Saturday, 28 April 2018

The Moderate Soprano

by David Hare

seen at the Duke of York's Theatre on 26 April 2018

Jeremy Herrin directs Roger Allam as Captain John Christie and Nancy Carroll as his wife Audrey Mildmay in this play about the foundation of the Glyndebourne opera festival, with Paul Jesson as Dr Fritz Busch, Anthony Calf as professor Carl Ebert, Jacob Fortune-Lloyd as Rudolf Bing and Jade Williams as Jane Smith. The production is designed by Bob Crowley; it is a West End transfer of a play originally seen in Hampstead in 2015.

Although most of the characters speak straight to the audience at times (during scene changes) recollecting events of significance, the bulk of the play concentrates on Captain John Christie's determination in 1934 to build an opera house on his Sussex estate and to create an annual festival there in which his wife, a 'moderate' soprano, can shine. He employs three notable German refugees who are both baffled by Christie's ambition and eventually determined to make the festival work - even at the cost of weaning him from his desire to stage Parsifal in order to perform the more suitable repertoire of Mozart. This fascinating story is punctuated with several short scenes showing Audrey's fatal illness after the Second World War, with postscript of Christie's declining years as a widower.

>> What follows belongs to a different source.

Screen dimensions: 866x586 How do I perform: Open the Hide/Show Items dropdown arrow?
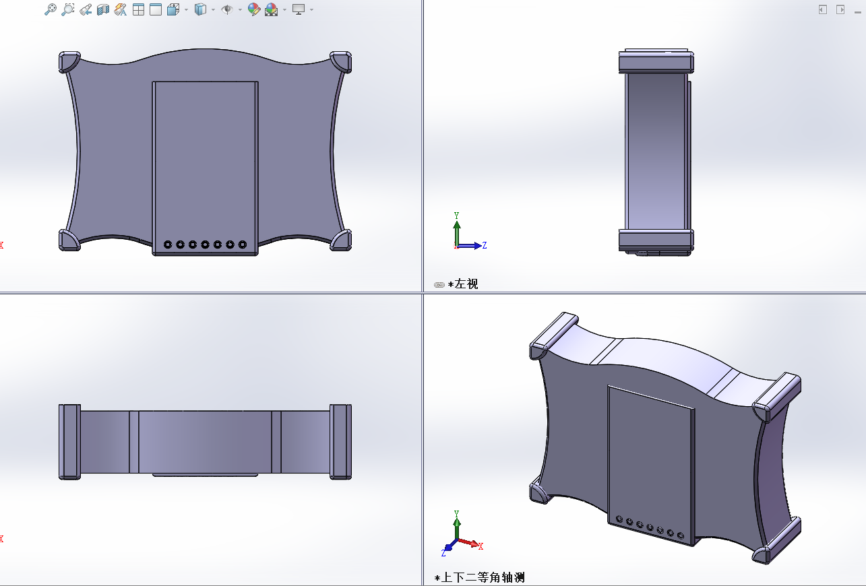coord(240,9)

The play wisely avoids any attempt to represent the actual Glyndebourne seasons of the 1930s. Instead, in the first half we are presented with a great deal of historical scene-setting in the accounts given by the three Germans of their experiences in the first months of the Nazi regime. This is no mere exposition, since David Hare sets most of these accounts in the context of Christie's initial approach to Fritz Busch and in the early days of their residences in Glyndebourne itself, where Audrey's instinctive tact subtly works to offset the bluntness of her husband's reactions to his somewhat prickly guests. So we are not only reminded of these devastating events, but we also begin to understand the dynamics of the Christie marriage and the genuineness of John Christie's plans. Furthermore, we can hardly escape the resonances with the current climate of hostility to refugees and immigrants in the UK.

In the second half the focus is on the preparation for the first season, in which Christie's vision finally has to reckon with the bald limitations of the auditorium he has built and the practicalities of mounting an opera production. Once again Audrey manages to avert the impending collision of egos, at the remarkable cost of agreeing to audition for a role that her husband had simply assumed that she would have as of right. By these means she softens the implacable views of the Germans while forcing John Christie to interpret her willingness to audition not as a concession or a weakness, but as a vindication of the artistic control that he must allow his experts to wield. The cost to her own self-esteem is high, but she rarely lets it show.

Roger Allam and Nancy Carroll are excellent in their roles, he abrasive and determined, she a far more subtle wielder of power. The love between them is a bedrock which is conveyed mostly by understatement, but it finds deeply moving expression in the last scene of Audrey's illness as she lies blind and in pain and insists that John recite to her in order all the operas performed in the pre-war seasons. His increasing desperation in recalling these (for the umpteenth time, one assumes) shows how devastated he will be at her death. Behind the comedy of social attitudes (his insistence that the audiences should not be able to regard coming to his house as mere evening entertainment after a day's work) and the appalled awareness of the growing clouds in Europe lies a fascinating story of artistic endeavour and a rich personal connection between husband and wife. The play reveals all this marvellously well.